The head of Beats 1, Zane Lowe, recognized the novelty of the event as he told The Verge, “When I hear a record go out like [More Life], I’m transported into the same place that I hope millions of other people are, which is I’m listening to it at the same time and I’m following the reaction on social media, and I’m getting texts from my friends in different parts of the world.”
Drake is not the only artist to recognize the potential of Apple Music. Pharrell Williams released his single “Freedom” on Beats 1, along with Lorde’s most recent “Green Light.” Why are artists gravitating towards Apple Music instead of competing streaming services like Spotify? It comes down, in large part, to the man at the helm, Zane Lowe, and the vision he has for the future of music. A well-known DJ in the United Kingdom, Lowe has firmly established himself in the world of music with a decade-long run as the host of BBC Radio 1. With his fingers on the pulse of the music industry, he has promoted the early careers of Adele, Ed Sheeran and the Arctic Monkeys. Apple has had good reason to give him the keys to its Beats 1 radio show and assign him the tremendous task of making radio more relevant.

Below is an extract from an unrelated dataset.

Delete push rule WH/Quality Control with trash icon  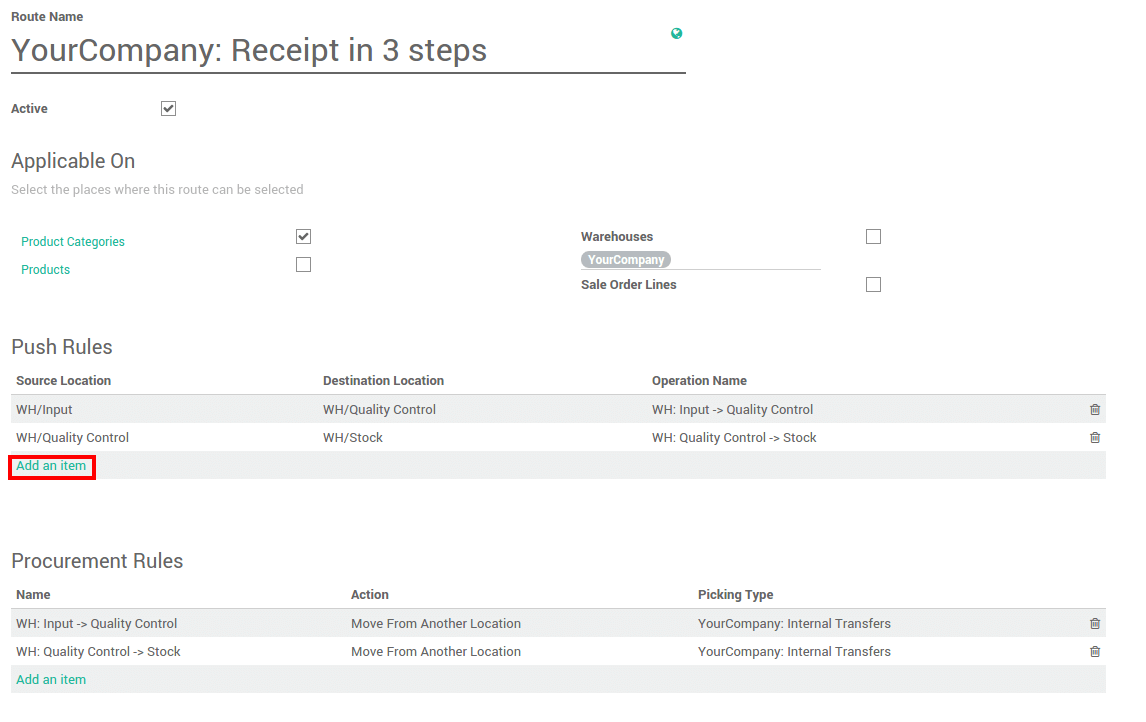click(1094, 437)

In order to lure users away from established streaming services such as SoundCloud, Spotify and Pandora, Zane Lowe plans on rebuilding the framework of music distribution. As he sees it right now, a vast amount of potential content is being lost due to the current nature of streaming music. Chart topping singles are released, streamed and added to individuals’ playlists with little context accompanying the songs. Lowe expressed his goal of reinventing playlists in a CNET interview, “I use playlists and I make them, but there should be a room for creativity, and for culture, and for romance as well. Otherwise it is just like, [in a robotic tone] that is out, go and play it.” Beats 1 Radio gives artists a platform to present their work in the contextualized and stylized manner as they see fit. Lowe went on to say, “Distribution is a choice, and artists should be entitled to decide how they want their record to go…What can I do with the record when I get it? How can I make noise for that artist and make as much noise as possible? That’s all I care about.”

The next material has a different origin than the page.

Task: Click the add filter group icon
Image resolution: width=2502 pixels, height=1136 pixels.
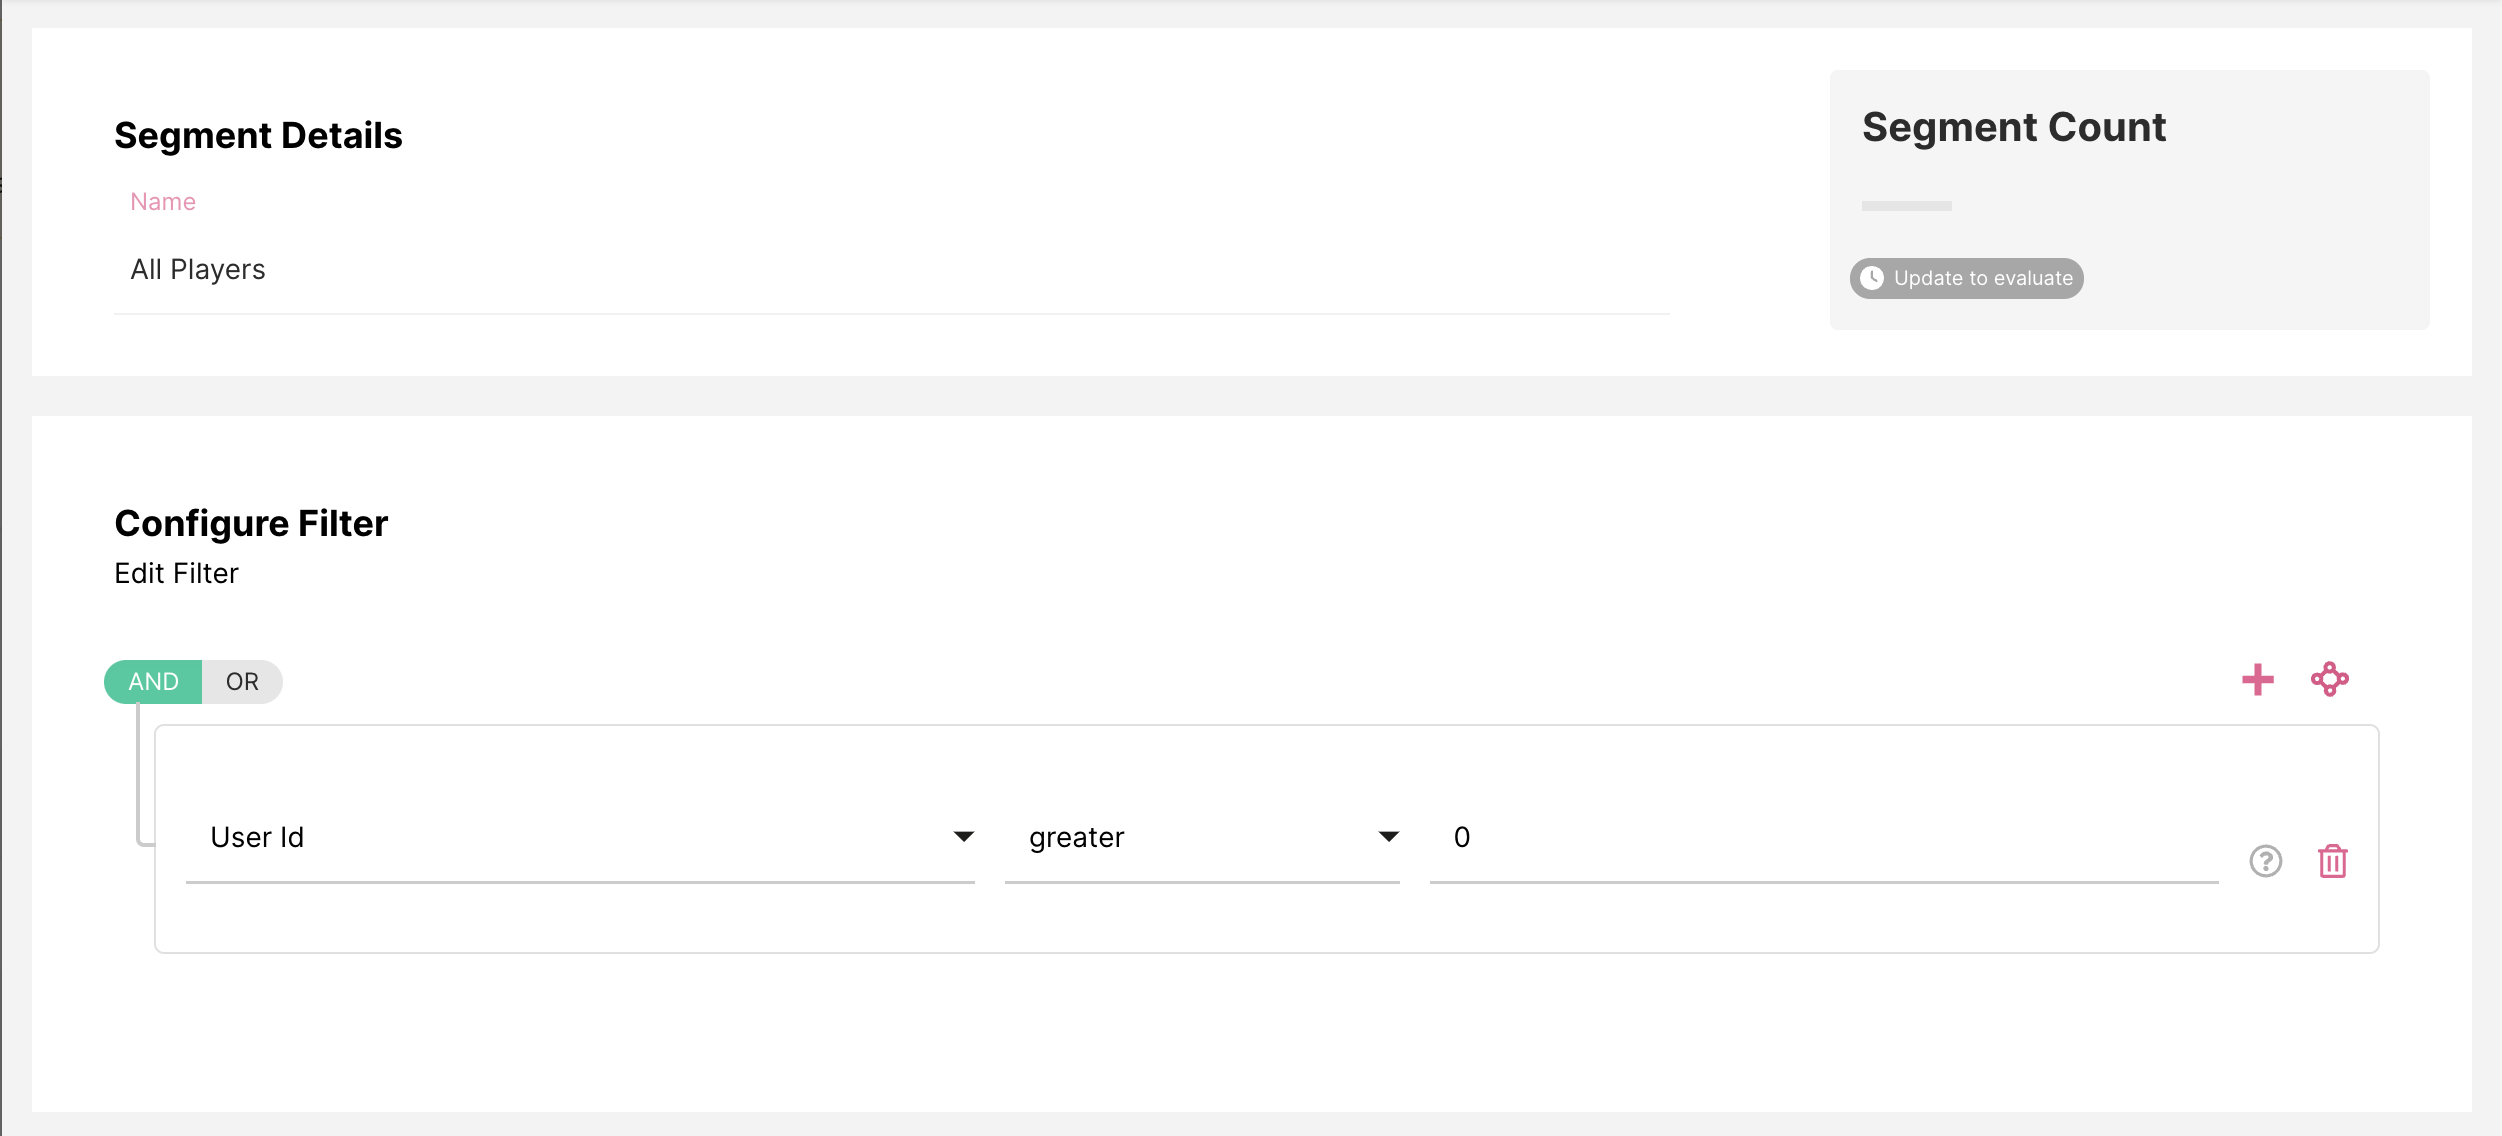Action: 2330,680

One major promotional opportunity that Beats 1 offers artists is the chance to host their own one hour radio show to discuss their newest work. This gives artists a unique opportunity to not only build excitement for their music, but to also guide listeners through their album. With a direct connection to their fans, they can share how their work was influenced by the culture surrounding them. Small square pamphlets that accompany physical albums are replaced by the words and further sentiments of the artists themselves.

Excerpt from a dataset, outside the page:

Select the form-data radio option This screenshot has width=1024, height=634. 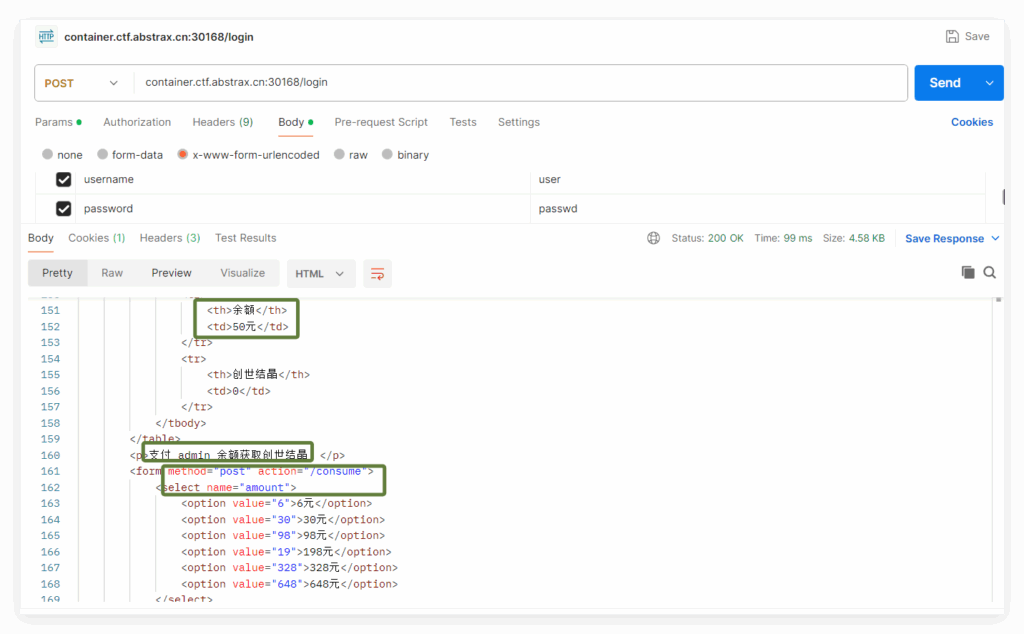pyautogui.click(x=103, y=155)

Providing additional content may not be enough for Apple Music to reinvent streaming, as Lowe believes that it must keep up with the ever increasingly fast-paced nature of social media. In a way, Beats 1 hopes to streamline the flood of the hottest music being produced, while still presenting users with lesser known music that they may have otherwise missed out on. He explained this key element to the New York Times’ Ben Sisario, “Everyone keeps going to their devices because of fear of missing out…what am I missing? I want that for radio. What’s on right now…that I didn’t know I wanted to listen to?”
After streaming gave the music industry a complete overhaul, Apple began playing second fiddle to ever expanding streaming platforms, such as Spotify. The fast paced, high volume method of music distribution caused much of artists’ content to be lost in the shuffle. However, when paired up with Drake and Zane Lowe, Apple Music may be ready to reinvent the industry once again.